If you have ever asked yourself that question, you are in the right place! Even if you are uncertain of the answer, know that by asking that question, you show more awareness of the possibility of making a mistake here than many people do – native English speakers included – who unfortunately mix up these two without realising it.
The answer is straightforward: the difference all depends on understanding the role of the apostrophe, that little mark like a comma that seems suspended in the air. I will explain what I mean through the following points.
1) An apostrophe indicates that a letter has been removed to reflect the spoken sound in natural speech intonation. For this reason, whenever we see ‘it’s’ with an apostrophe, we should take it to be a shortening of ‘it is’, where one letter has been removed so that the pronoun and verb tense are joined together. The apostrophe there reminds us that a letter is missing.
2) As for ‘its’, this is a single word without any missing letter. It is a possessive pronoun that indicates something belongs to another thing or entity. A possessive pronoun is never written with an apostrophe. If it helps, remember that the other possessive pronouns – my, mine, your, his, her, hers, our, ours, your, yours, their, theirs – do not have apostrophes either; they too are single words in themselves.
3) Possessive apostrophes do exist however: they appear after a noun such as ‘Mary’s book’, ‘Tom’s house’ or ‘the president’s car’.
✍️ But remember: even if such nouns need the possessive apostrophe, possessive pronouns do not have possessive apostrophes. So you may write ‘that book is Mary’s’, but do not write ‘that book is her’s’ – write instead ‘that book is hers.’
4) How often are apostrophes used to indicate a missing letter?
📝 They appear in common contracted constructions such as ‘haven’t’, ‘couldn’t’, ‘aren’t’, ‘won’t’ (not to be confused with ‘wont’, an adjective meaning ‘in the habit of / used to [doing something]’: e.g. ‘He was wont to read the newspaper before breakfast every morning’).

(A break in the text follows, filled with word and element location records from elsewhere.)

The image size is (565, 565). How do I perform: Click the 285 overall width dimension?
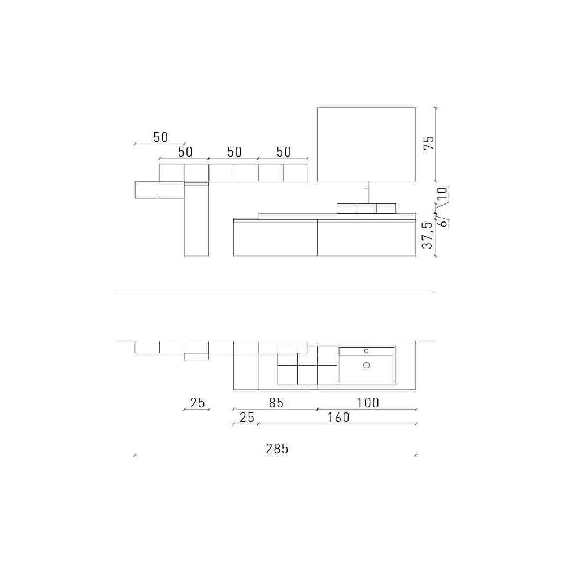(x=277, y=449)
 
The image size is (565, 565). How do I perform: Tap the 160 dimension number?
(x=338, y=418)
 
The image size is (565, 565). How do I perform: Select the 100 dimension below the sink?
(x=368, y=402)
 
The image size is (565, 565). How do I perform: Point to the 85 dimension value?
(x=276, y=402)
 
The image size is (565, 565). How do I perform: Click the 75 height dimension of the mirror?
(x=429, y=144)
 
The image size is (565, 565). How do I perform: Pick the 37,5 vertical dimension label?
(x=427, y=235)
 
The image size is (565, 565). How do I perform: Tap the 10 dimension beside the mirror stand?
(x=442, y=194)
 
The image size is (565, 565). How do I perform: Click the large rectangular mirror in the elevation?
(x=367, y=144)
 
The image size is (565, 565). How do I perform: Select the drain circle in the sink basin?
(x=367, y=366)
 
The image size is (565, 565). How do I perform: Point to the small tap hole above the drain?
(x=367, y=351)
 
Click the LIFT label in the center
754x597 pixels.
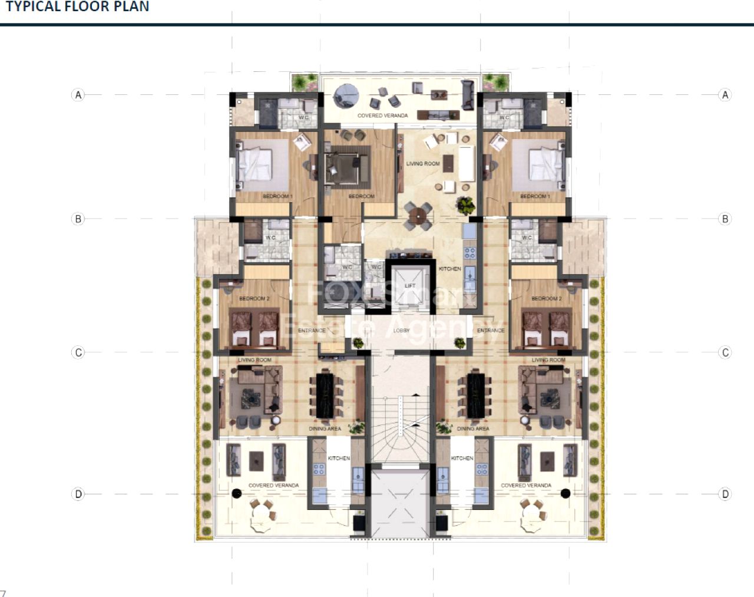[x=410, y=286]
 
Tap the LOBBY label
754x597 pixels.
[x=401, y=331]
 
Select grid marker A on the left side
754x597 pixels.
[x=78, y=95]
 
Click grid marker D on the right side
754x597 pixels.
[x=725, y=494]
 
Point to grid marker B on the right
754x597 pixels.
[x=725, y=219]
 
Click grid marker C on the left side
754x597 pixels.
[x=78, y=352]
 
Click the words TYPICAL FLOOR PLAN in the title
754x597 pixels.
[x=77, y=7]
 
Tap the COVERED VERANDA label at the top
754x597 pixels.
[x=382, y=116]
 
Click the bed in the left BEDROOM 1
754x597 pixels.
[x=254, y=165]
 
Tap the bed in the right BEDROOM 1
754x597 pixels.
[x=547, y=165]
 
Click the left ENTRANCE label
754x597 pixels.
[x=312, y=331]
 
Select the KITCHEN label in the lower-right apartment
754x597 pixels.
[x=462, y=458]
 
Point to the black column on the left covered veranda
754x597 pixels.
[x=237, y=493]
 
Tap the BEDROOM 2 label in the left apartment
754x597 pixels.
[x=254, y=299]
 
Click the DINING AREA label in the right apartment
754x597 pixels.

Besides this, many poets, lyricists and song or hymn writers use apostrophes when they want to reduce the number of syllables in a line or stanza. This practice was more commonplace in the past than it is now. One common contraction was ‘o’er’, short for ‘over’, as we can see in Elizabeth Barrett Browning’s gentle poem, ‘To Autumn’ (I include here just the last two stanzas of the five the poem comprises of):
The dearest hands that clasp our hands, —
Their presence may be o’er;
The dearest voice that meets our ear,
That tone may come no more!
Youth fades; and then, the joys of youth,
Which once refresh’d our mind,
Shall come — as, on those sighing woods,
The chilling autumn wind.
Hear not the wind — view not the woods;
Look out o’er vale and hill-
In spring, the sky encircled them —
The sky is round them still.
Come autumn’s scathe — come winter’s cold —
Come change — and human fate!
Whatever prospect Heaven doth bound,
Can ne’er be desolate.
– Elizabeth Barrett Browning, ‘To Autumn’ (c. 1838)
In these two stanzas you can see the use of apostrophes in several of the ways mentioned above. Firstly, we see the apostrophe being used to show that the letter ‘v’ is missing from ‘o’er’. But we also see Barrett Browning using the possessive apostrophe when she writes of ‘autumn’s scathe’ or ‘winter’s cold’. She then concludes the poem with another ‘missing letter apostrophe’ in ‘ne’er’ – short for ‘never’ – so that her final line ends with six syllables, as her other stanzas did.
Hopefully this brings more clarity on the great value of one of the smallest punctuation marks in the English language.